Although freer trade would clearly benefit Brazil, the contrast between North and South within Brazil’s own borders makes it hard for the country to pursue a coherent trade policy, say the Wharton professors. Given these huge disparities, “It is very hard for it to figure out what its trade strategy should be,” says Guillén. Nichols agrees. “Brazil is very unbalanced, and it is between two worlds” — the rich and poor, the North and the South.



At the same time, Brazil’s enormous size and diversity provide it with a much wider range of potential options than smaller developing nations. “Suppose, for example, that the Doha Round results in an agreement that leads to an increase in manufacturing goods from the developing world to Europe or to the U.S.,” says Nichols. Although that’s not a key area of current discussions, deregulation of trade worldwide could have that impact. “In such a case, Brazil and India would be in a position to ramp up their manufacturing to take advantage of that provision, but many other developing countries would not be in such a position.” 



A further complication, notes Nichols, is that Brazil’s foreign trade is largely oriented toward markets outside Latin America, despite its leadership role in MERCOSUR, the South American free-trade pact, which includes Argentina, Brazil, Paraguay, and Uruguay. “Brazil is in a weird position; it should be a huge driver in South America, but intra-South American trade is so stunted. Its trade relationships elsewhere, with North America and Europe, have more impact.” An additional problem is that “those relationships are still affected by the incredibly protectionist” policies of previous Brazilian governments, when “some industries that should have grown, did not.”



The Limitations of Soy


Is Brazil’s agricultural export boom about to end? McDermott sees reason for concern because many of these goods are still commodities, including soybeans, sugar, beef, coffee and tobacco. “There remains a lot of work to be done moving up the value chain. Even really cool soy is still soy,” he says, adding that export growth has slowed lately, because Brazilian soy exports are more vulnerable to competition from other producers now that the Brazilian real has appreciated significantly.

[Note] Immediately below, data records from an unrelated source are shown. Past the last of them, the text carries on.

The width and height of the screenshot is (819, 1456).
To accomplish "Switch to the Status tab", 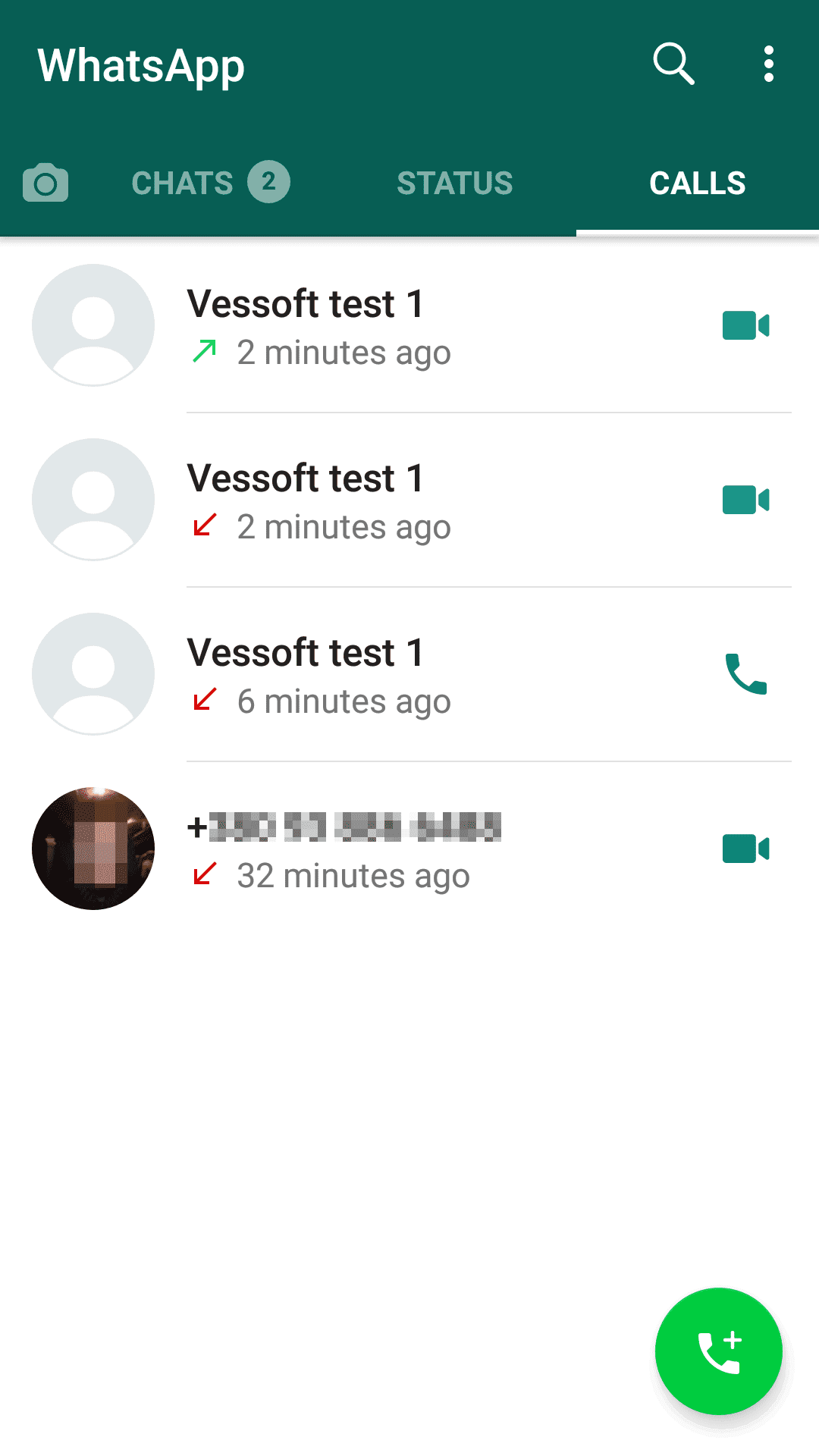I will (455, 184).
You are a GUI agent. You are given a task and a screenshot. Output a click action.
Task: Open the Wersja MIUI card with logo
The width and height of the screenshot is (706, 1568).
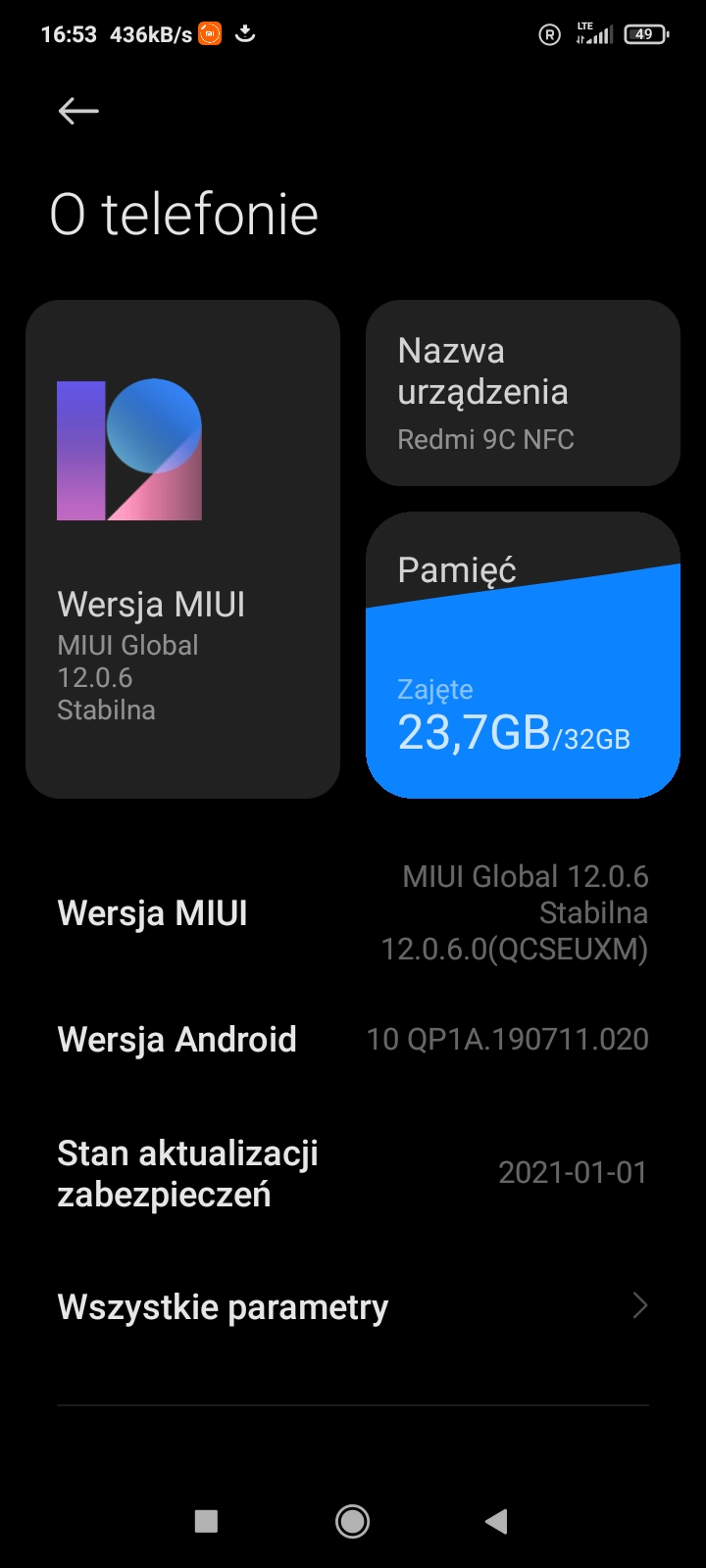182,549
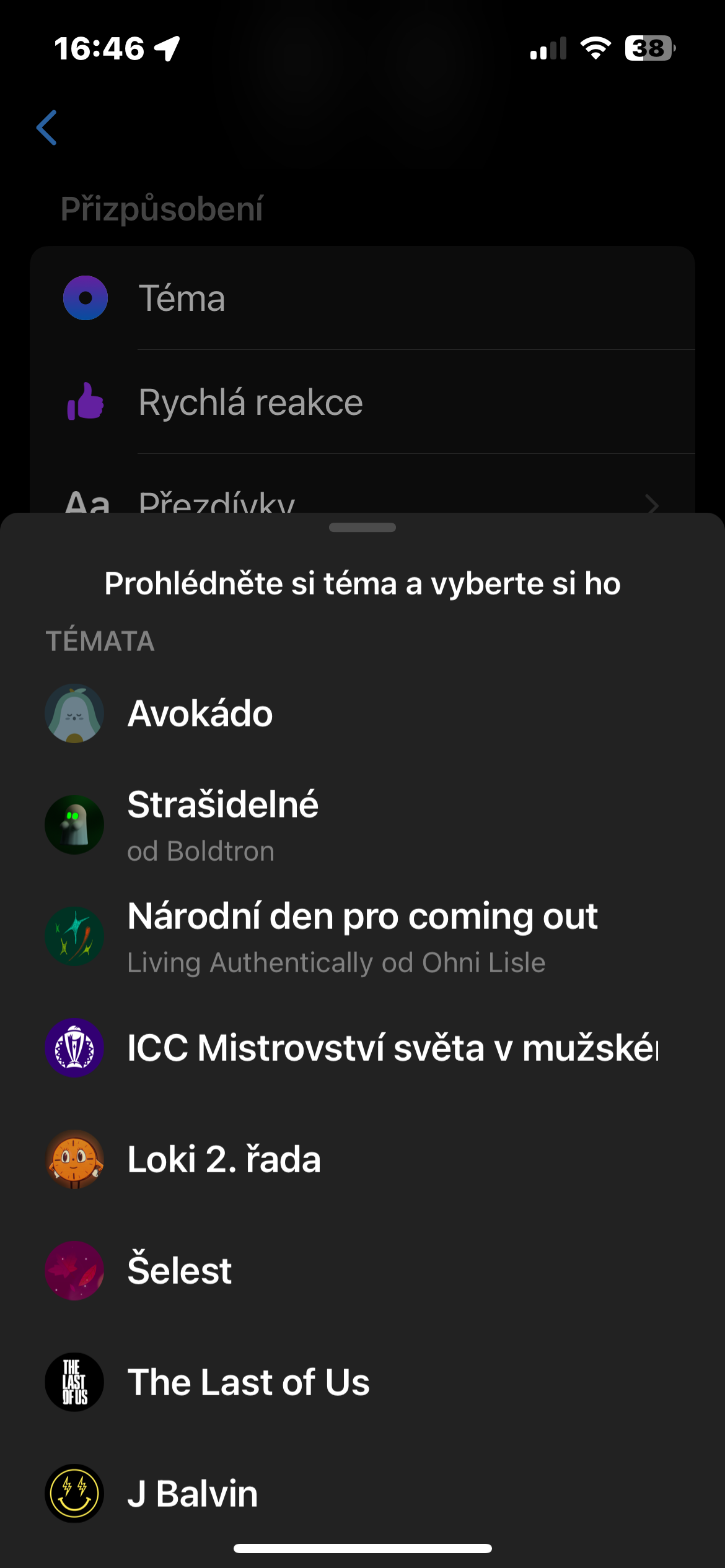The height and width of the screenshot is (1568, 725).
Task: Choose the Strašidelné theme by Boldtron
Action: [222, 824]
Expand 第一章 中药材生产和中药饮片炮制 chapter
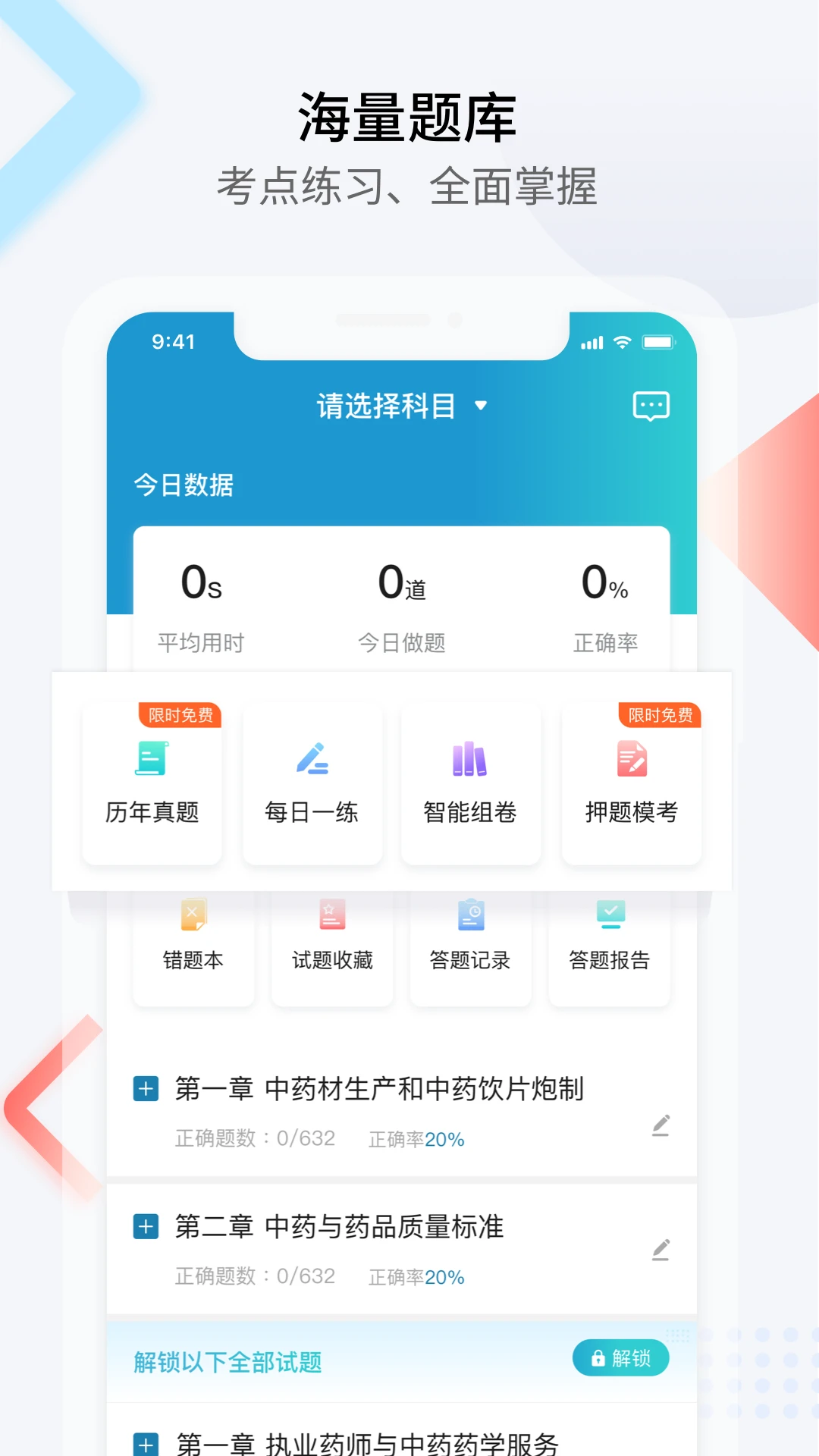819x1456 pixels. tap(145, 1089)
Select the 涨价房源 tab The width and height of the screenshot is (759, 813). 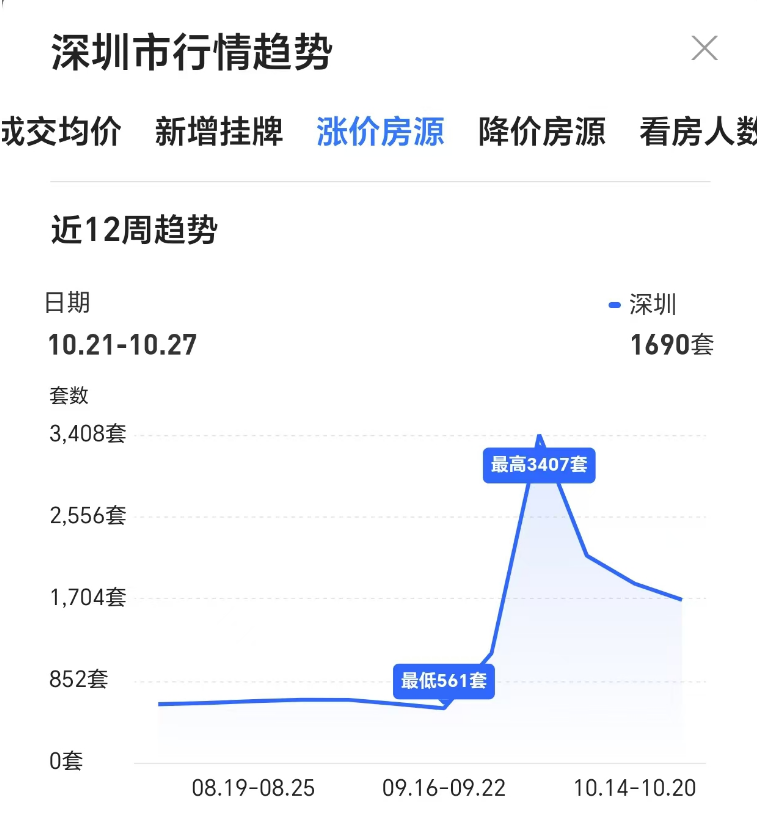[x=380, y=131]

OECD economists argue in their report that Brazil could improve its competitiveness by reducing the volume of government subsidies to farmers. They say support for struggling farmers should be more productively channeled into areas such as research and extension, training, and the development of rural infrastructure that improves rural standards of living, especially in impoverished areas.


Overall, despite Brazil’s stature as the largest economy in Latin America and one of the most influential participants in the global trade negotiations, it remains to be seen whether Lula’s government will play the key global role that many Brazilians seem to expect. “At the end of the day they are not very influential” on the world scene, “even though they are one of the largest countries in the world” in population, says Guillén. “Brazilian attitudes are not helpful. They want to play a role, as if they are one of the big superpowers.” Brazil will remain the most influential player in Latin America, but it will never become a global super star until it moves up the value chain in agricultural products, where it has the greatest comparative advantage, and becomes a truly developed country in every respect, Guillén adds. “As the old expression goes, Brazil is a country of the future — and it always will be.”